--- Start of EXCERPT PROVIDED ---

April 2007
Earth Day 2007 is April 22--UC efforts address climate change
Pump and filter system for buried drip lines. (photo by Tom Lanini)
The theme of Earth Day 2007 is "A call for action on climate change." Many scientists agree that the earth's temperature is on an upward trend and that it is due to human activities that release greenhouse gases into the earth's upper atmosphere. The most significant opportunities to curtail global warming lie in the hands of governments who set policies related to natural energy sources and construction of power plants. But there are things everybody can do. Manufacturing consumer products, producing agricultural crops, transporting people or goods, and cooling or heating homes and buildings are all associated with the release of greenhouse gases--however small or distant. Making informed changes in consumption offer opportunities to help stabilize the earth's climate. Here are some efforts being taken by the University of California Division of Agriculture and Natural Resources:
Drip irrigation reduces greenhouse gas
Subsurface drip irrigation has the potential to reduce greenhouse gas emissions, according to research at the UC Davis Center for Integrated Farming Systems sustainable farming project. California is the second largest emitter of greenhouse gases in the United States, of which an estimated 8 percent of carbon dioxide and 59 percent of nitrous oxide emissions are from agricultural activities. A two-year CIFS sustainable farming study suggests that the conversion from furrow irrigation to subsurface drip irrigation has the potential to reduce emissions, according to project coordinator Will Horwath and graduate student researcher Cynthia Kallenbach. Furrow irrigation, which is the most common irrigation practice in California row crop systems, wets the entire soil profile to near saturation. Subsurface drip irrigation limits the water delivery to a small area, which reduces the activity of soil microorganisms and processes related to trace gas emissions. "The adoption of subsurface drip irrigation is increasing in the Central Valley, but still is less than 15 percent of all irrigation despite the demonstrated benefits of water savings and reduction in greenhouse emissions," said Horwath. "We hope that our fall 2007 results on the economics of drip irrigation will help growers evaluate the benefits of alternative irrigation systems." For more information, contact Horwath at (530) 754-6029, ; or Kallenbach at (530) 758-3217, . Tip by Lyra Halprin, (530) 752-8664, .Eat locally to reduce ecological "footprint"?

--- End of EXCERPT PROVIDED ---

> _WHAT YOU NEED TO DO_:
1. Answer these questions about the Earth Day 2007 article:
(a) What is the theme of Earth Day 2007?
(b) What is the most common irrigation practice in California row crop systems?
(c) What share of all irrigation in the Central Valley is subsurface drip irrigation, according to Horwath?
2. Return everything in the records from the line containing "Where should I" through the end of the records, exactly as it appears there, leaving out the pictures.

--- Start of SOURCE RECORDS ---

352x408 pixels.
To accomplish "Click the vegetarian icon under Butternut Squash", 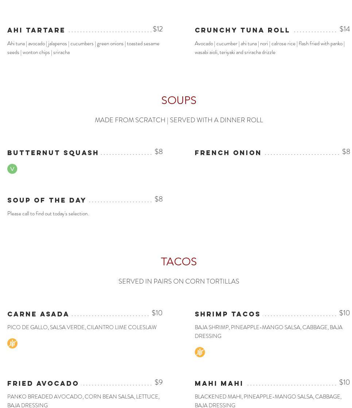I will (x=12, y=169).
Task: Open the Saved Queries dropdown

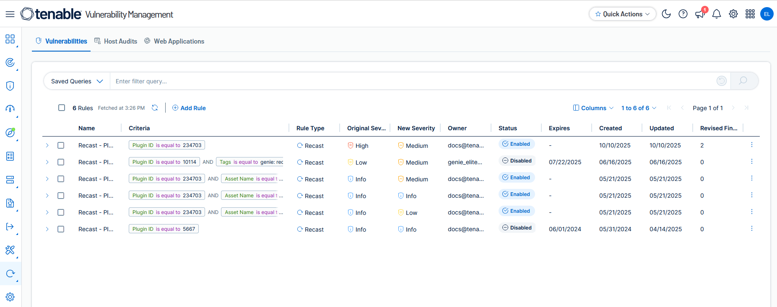Action: [x=77, y=81]
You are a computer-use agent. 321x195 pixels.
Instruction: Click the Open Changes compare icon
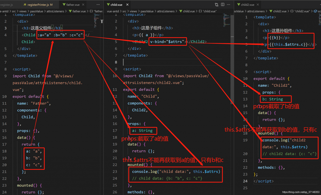[217, 5]
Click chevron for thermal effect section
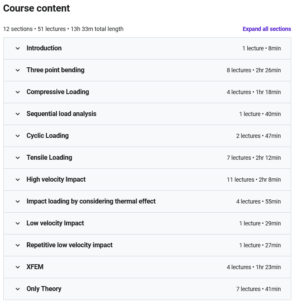 pyautogui.click(x=18, y=201)
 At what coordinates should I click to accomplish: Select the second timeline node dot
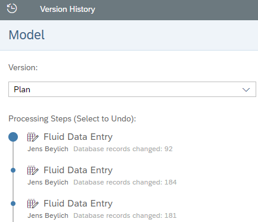[13, 170]
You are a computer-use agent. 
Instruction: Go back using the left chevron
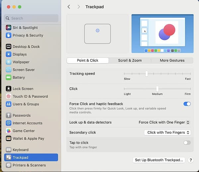coord(69,7)
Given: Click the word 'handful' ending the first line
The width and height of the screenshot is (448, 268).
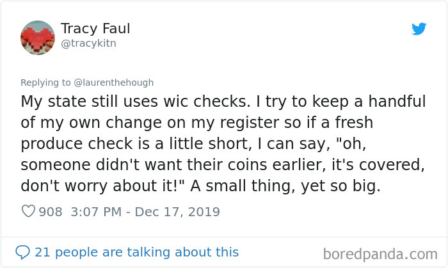Looking at the screenshot, I should coord(397,101).
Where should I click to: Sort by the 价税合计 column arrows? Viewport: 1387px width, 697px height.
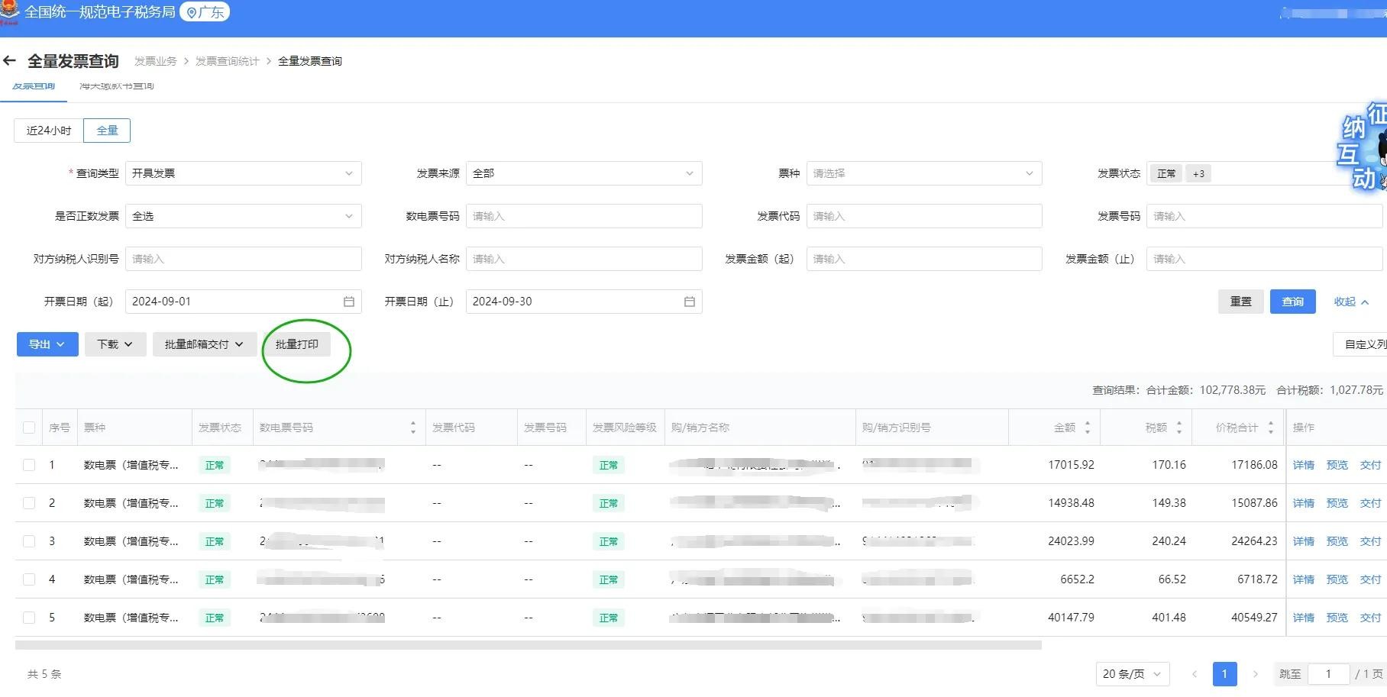(1271, 428)
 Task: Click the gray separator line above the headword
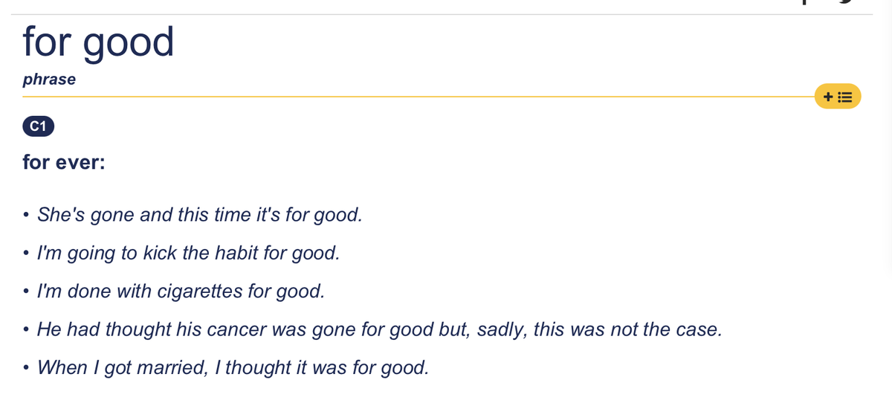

--- End of SOURCE RECORDS ---

> _EXPECTED RESPONSES_:
1.
(a) "A call for action on climate change."
(b) Furrow irrigation.
(c) Less than 15 percent.

2.
Where should I click to: Sort by the 价税合计 column arrows? Viewport: 1387px width, 697px height.
(1271, 428)
 Task: Click the gray separator line above the headword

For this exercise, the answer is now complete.